Python, add key:value to dictionary in parallelised loop - python

I have written some code to perform some calculations in parallel (joblib) and update a dictionary with the calculation results. The code consists of a main function which calls a generator function and calculation function to be run in parallel. The calculation result (a key:value pair) are added by each instance of the calculation function to a dictionary created in the main function and market as global.
Below is a simplified version of my code, illustrating the procedure described above.
When everything runs, the result dictionary (d_result) is empty, but it should have been populated with the results generated by the calculation function. Why is it so?
import numpy as np
from joblib import Parallel, delayed
def do_calc(d, r, pair_index): # function to be run in parallel
data_1 = d[str(r)][pair_index, 1]
data_2 = d[str(r)][pair_index, 2]
result_name = str(data_1) + " ^ " + str(data_2)
result = data_1 ** data_2
d_result[result_name] = result
# d_result.setdefault(result_name, []).append(result) ## same result as above
def compute_indices(d): # generator function
for r in d:
num_pairs = d[str(r)].shape[0]
for pair_index in range(num_pairs):
yield r, pair_index
def process(): # main function
global d_result
d_result = {}
r1 = np.array([['ab', 1, 2], ['vw', 10, 12]], dtype=object)
r2 = np.array([['ac', 1, 3], ['vx', 10, 13]], dtype=object)
r3 = np.array([['ad', 1, 4], ['vy', 10, 14]], dtype=object)

## Data listing

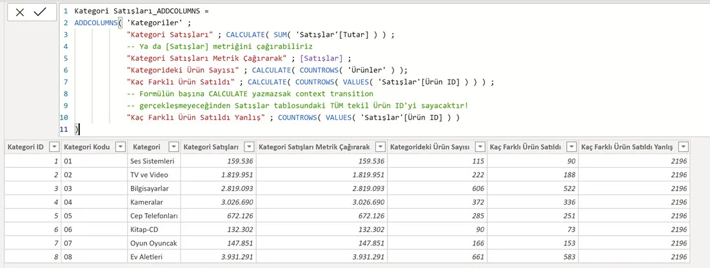
Task: Open Kaç Farklı Ürün Satıldı Yanlış filter dropdown
Action: (x=684, y=147)
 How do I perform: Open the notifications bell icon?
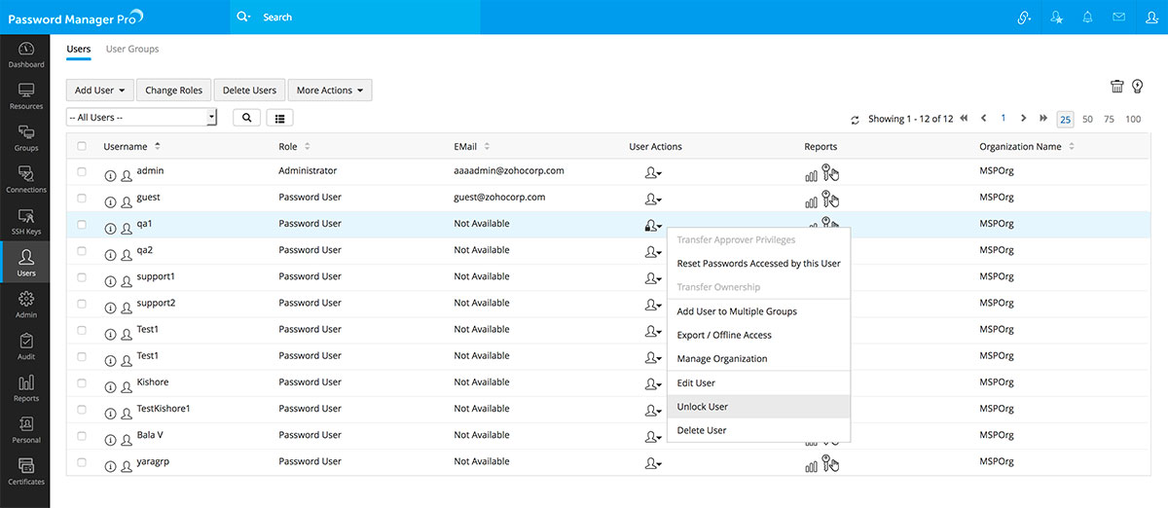tap(1087, 17)
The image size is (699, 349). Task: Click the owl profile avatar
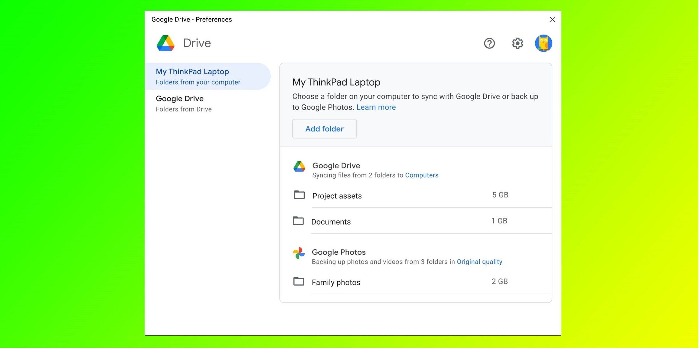(x=544, y=43)
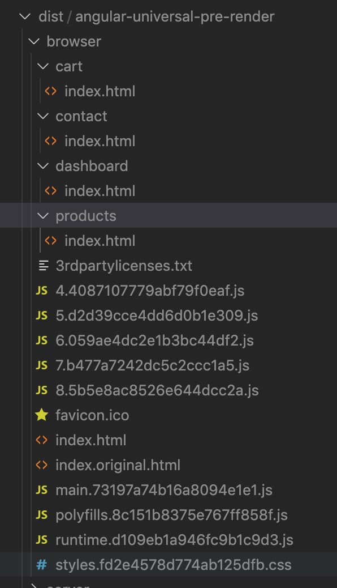Click the hash icon for styles.fd2e4578d774ab125dfb.css
Image resolution: width=337 pixels, height=588 pixels.
pos(41,565)
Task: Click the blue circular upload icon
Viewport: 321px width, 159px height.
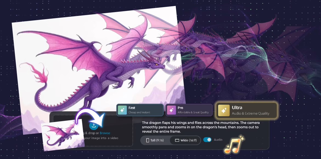Action: [94, 126]
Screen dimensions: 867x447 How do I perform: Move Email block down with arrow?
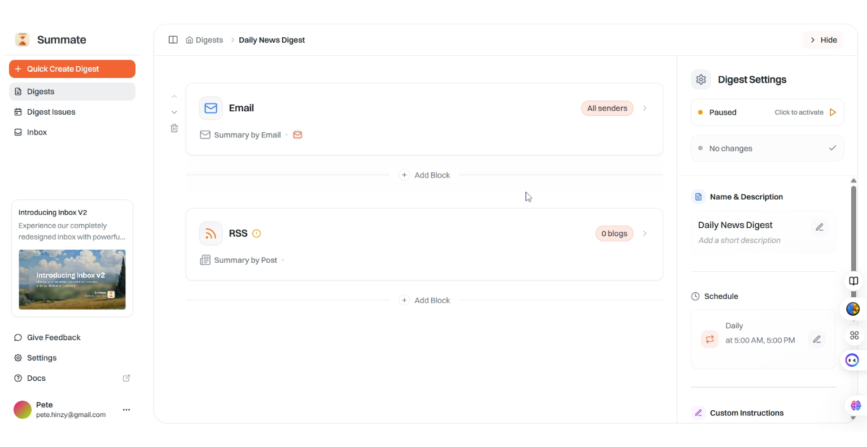click(174, 112)
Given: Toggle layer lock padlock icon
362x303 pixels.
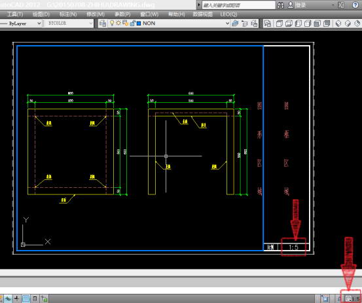Looking at the screenshot, I should (x=132, y=23).
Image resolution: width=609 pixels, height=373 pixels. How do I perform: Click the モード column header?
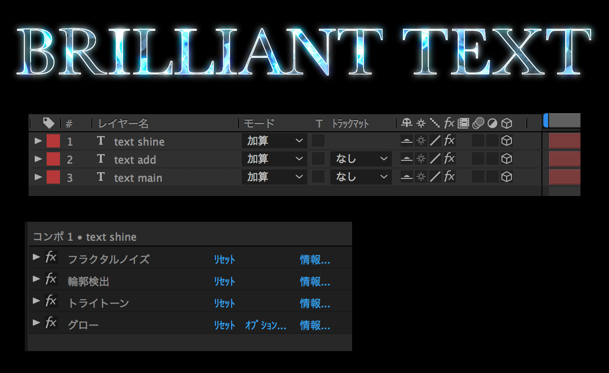259,123
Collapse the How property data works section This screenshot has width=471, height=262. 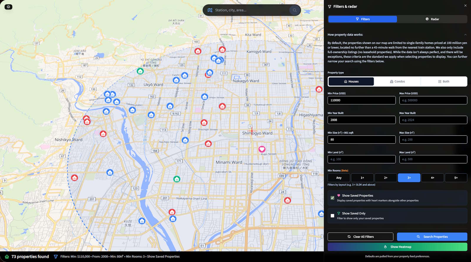(x=465, y=35)
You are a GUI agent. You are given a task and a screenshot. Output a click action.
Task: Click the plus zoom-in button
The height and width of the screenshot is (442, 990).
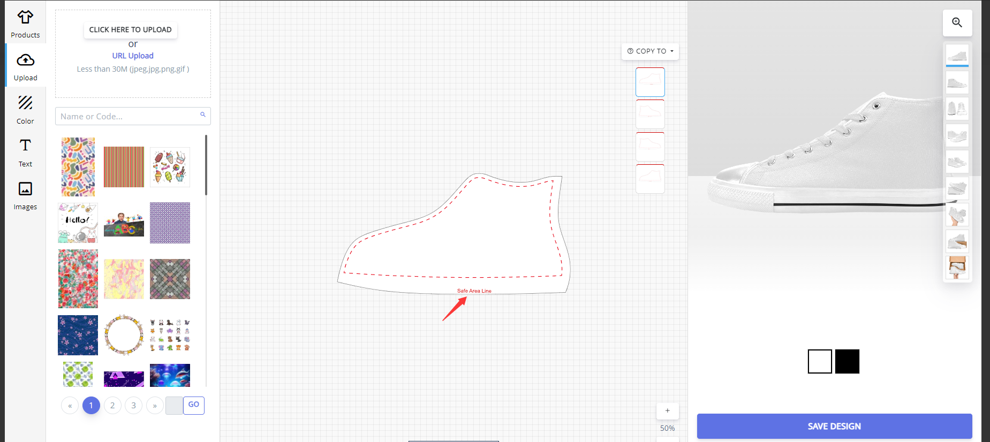pyautogui.click(x=667, y=410)
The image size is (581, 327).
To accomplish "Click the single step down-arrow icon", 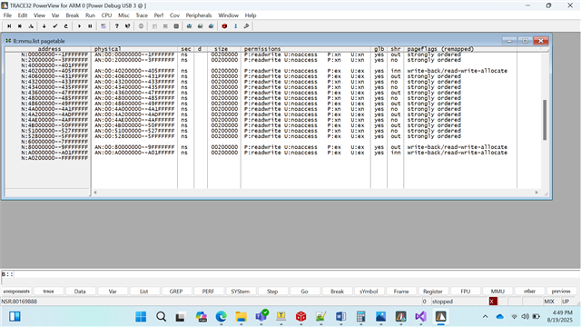I will coord(44,26).
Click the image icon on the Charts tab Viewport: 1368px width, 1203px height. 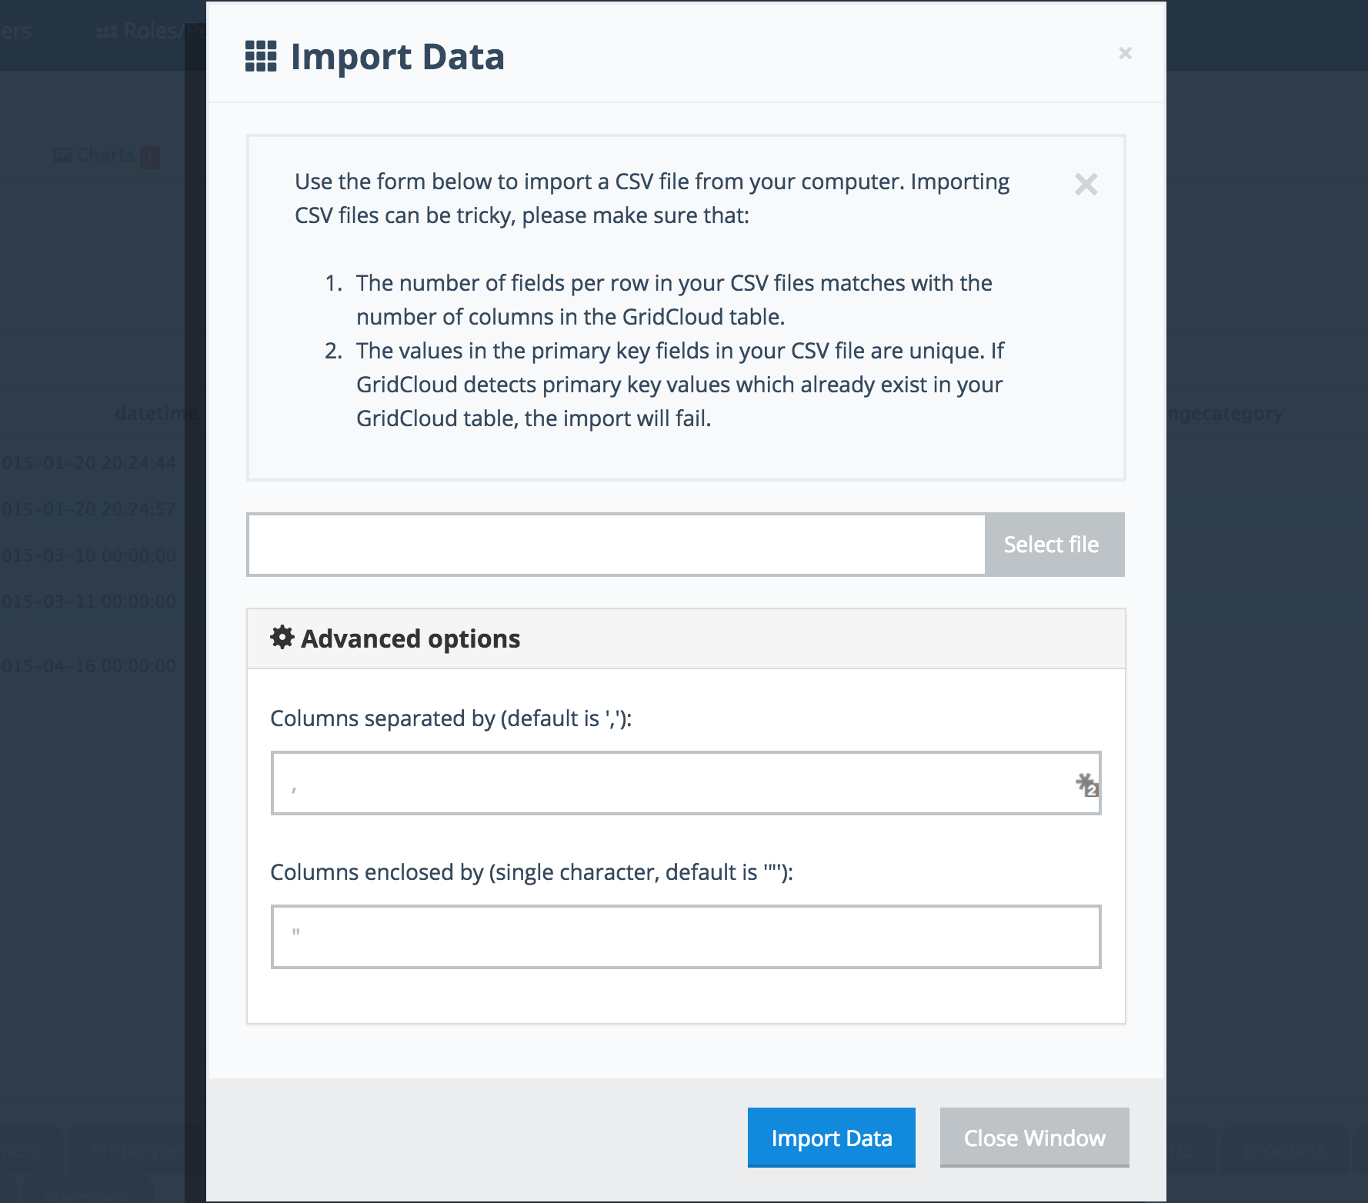[x=63, y=154]
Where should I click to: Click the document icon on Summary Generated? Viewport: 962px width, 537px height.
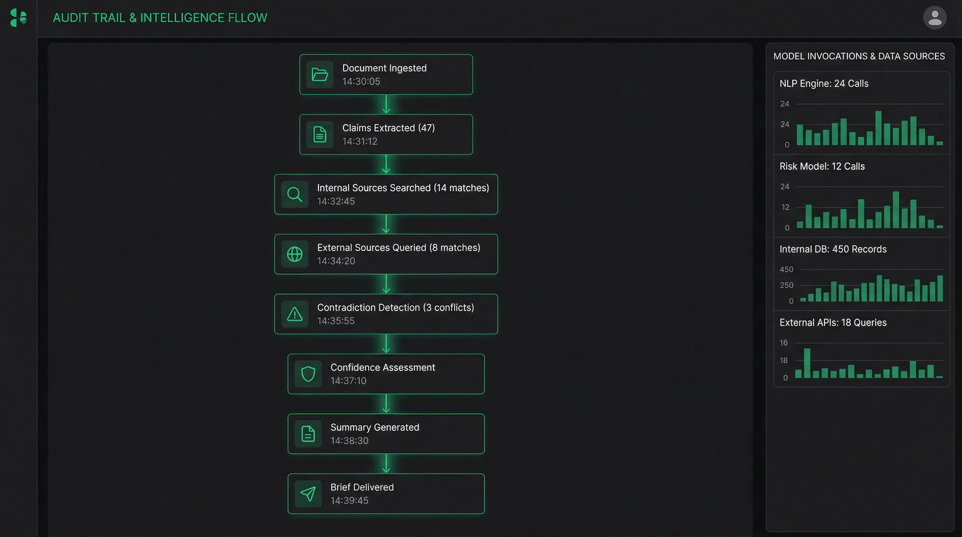308,434
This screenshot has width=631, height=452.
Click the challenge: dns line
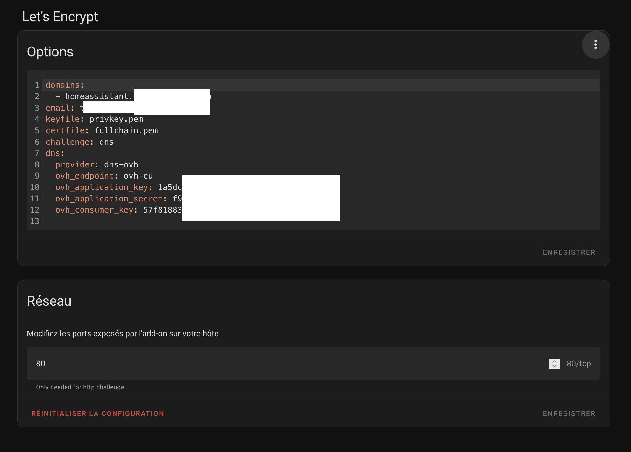[80, 142]
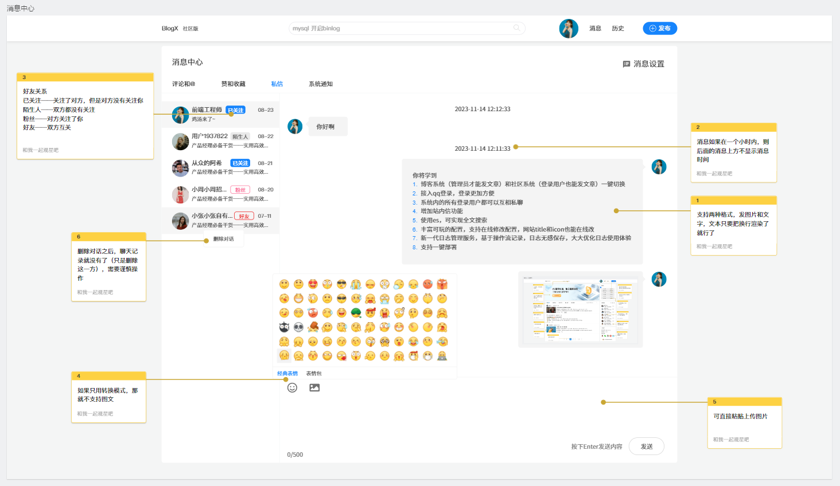Choose the grey skull emoji

tap(298, 327)
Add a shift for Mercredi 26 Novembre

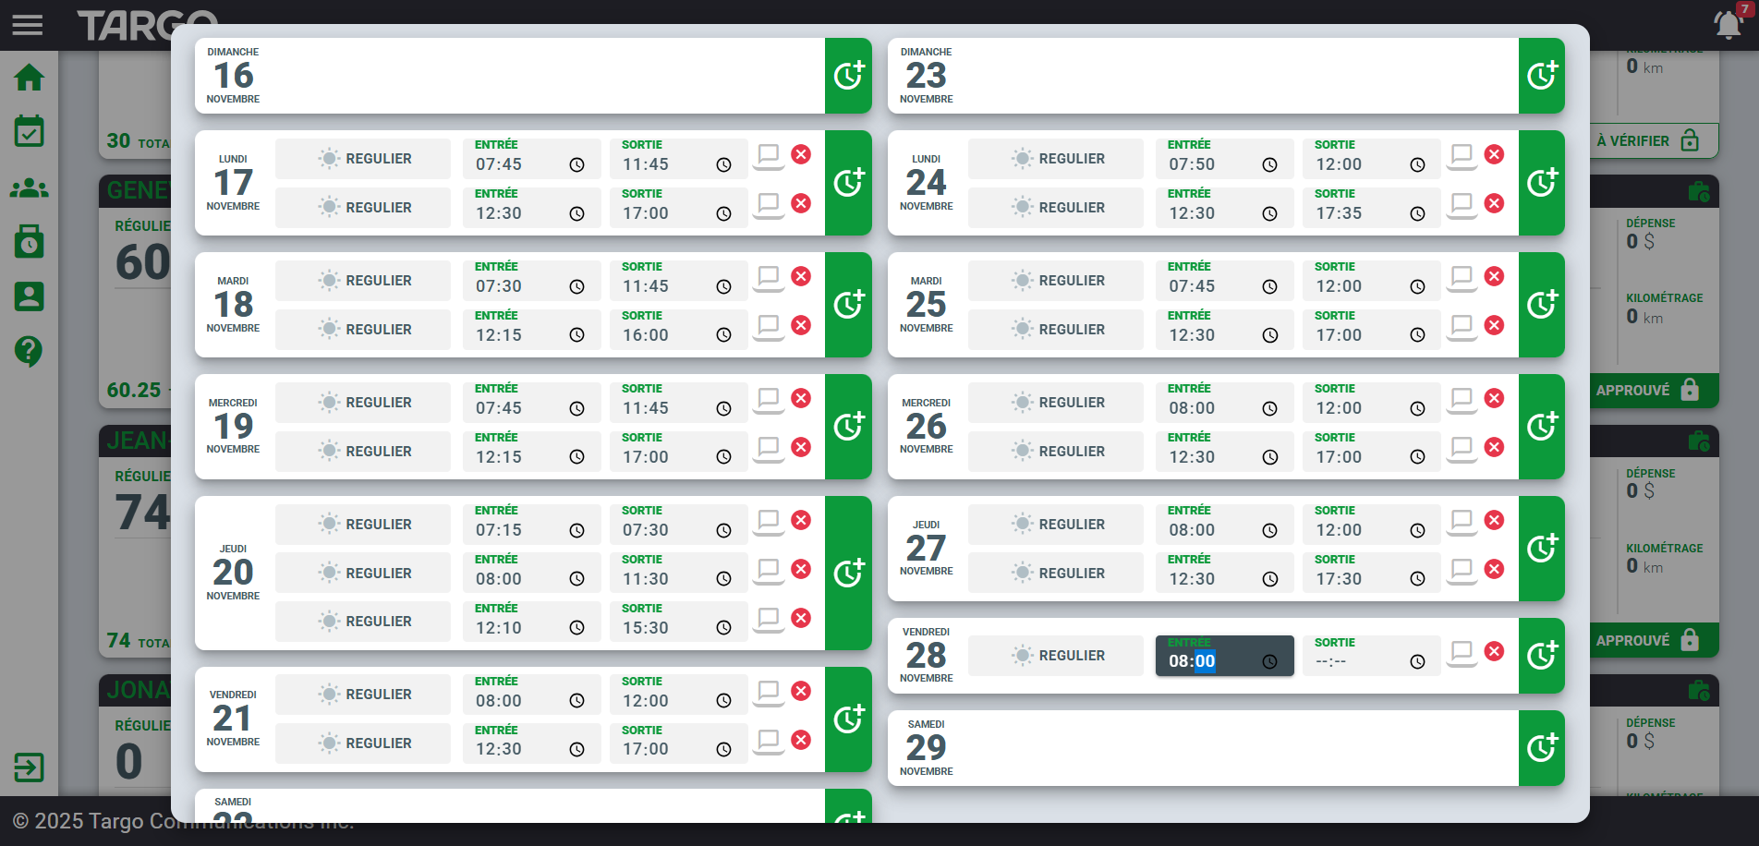point(1541,427)
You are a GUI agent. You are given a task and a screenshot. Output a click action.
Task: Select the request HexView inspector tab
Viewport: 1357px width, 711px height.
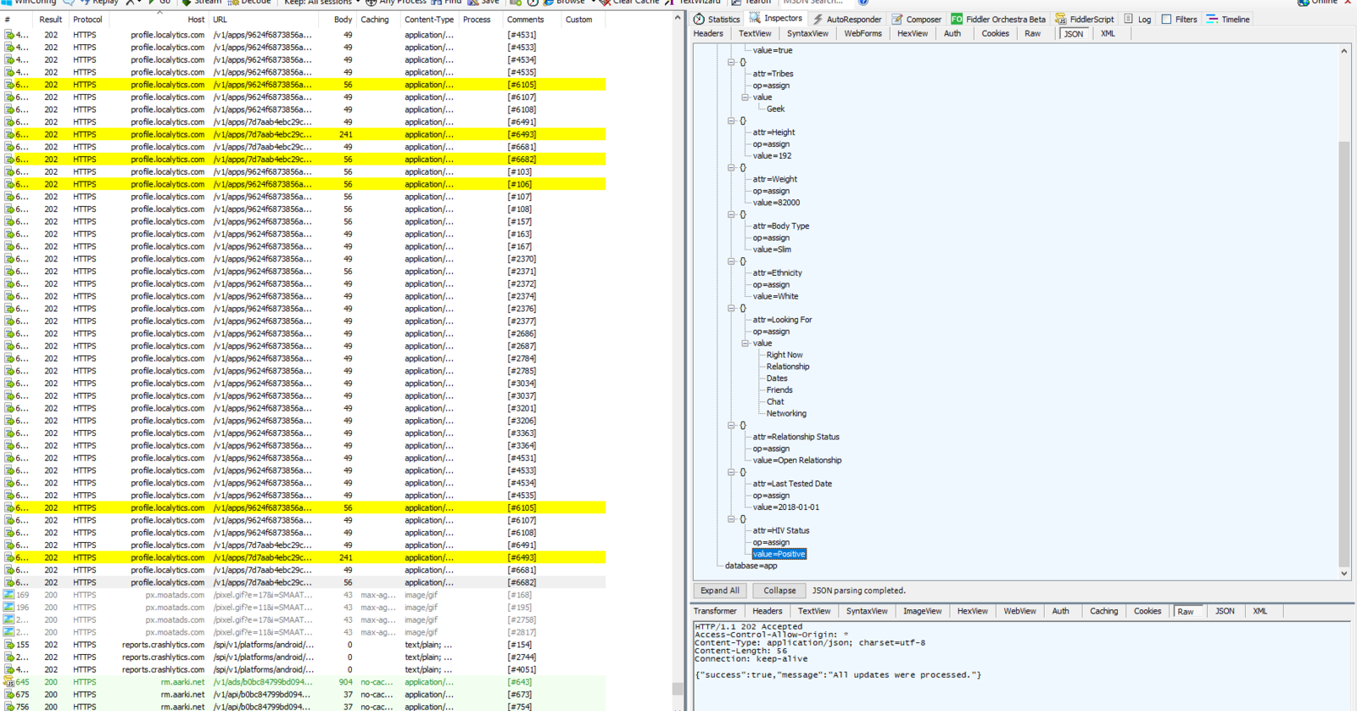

## What you will do
Copy out the whole joblib dictionary post above, word for word and in full.

## Result of the task
Python, add key:value to dictionary in parallelised loop - python

I have written some code to perform some calculations in parallel (joblib) and update a dictionary with the calculation results. The code consists of a main function which calls a generator function and calculation function to be run in parallel. The calculation result (a key:value pair) are added by each instance of the calculation function to a dictionary created in the main function and market as global.
Below is a simplified version of my code, illustrating the procedure described above.
When everything runs, the result dictionary (d_result) is empty, but it should have been populated with the results generated by the calculation function. Why is it so?
import numpy as np
from joblib import Parallel, delayed
def do_calc(d, r, pair_index): # function to be run in parallel
data_1 = d[str(r)][pair_index, 1]
data_2 = d[str(r)][pair_index, 2]
result_name = str(data_1) + " ^ " + str(data_2)
result = data_1 ** data_2
d_result[result_name] = result
# d_result.setdefault(result_name, []).append(result) ## same result as above
def compute_indices(d): # generator function
for r in d:
num_pairs = d[str(r)].shape[0]
for pair_index in range(num_pairs):
yield r, pair_index
def process(): # main function
global d_result
d_result = {}
r1 = np.array([['ab', 1, 2], ['vw', 10, 12]], dtype=object)
r2 = np.array([['ac', 1, 3], ['vx', 10, 13]], dtype=object)
r3 = np.array([['ad', 1, 4], ['vy', 10, 14]], dtype=object)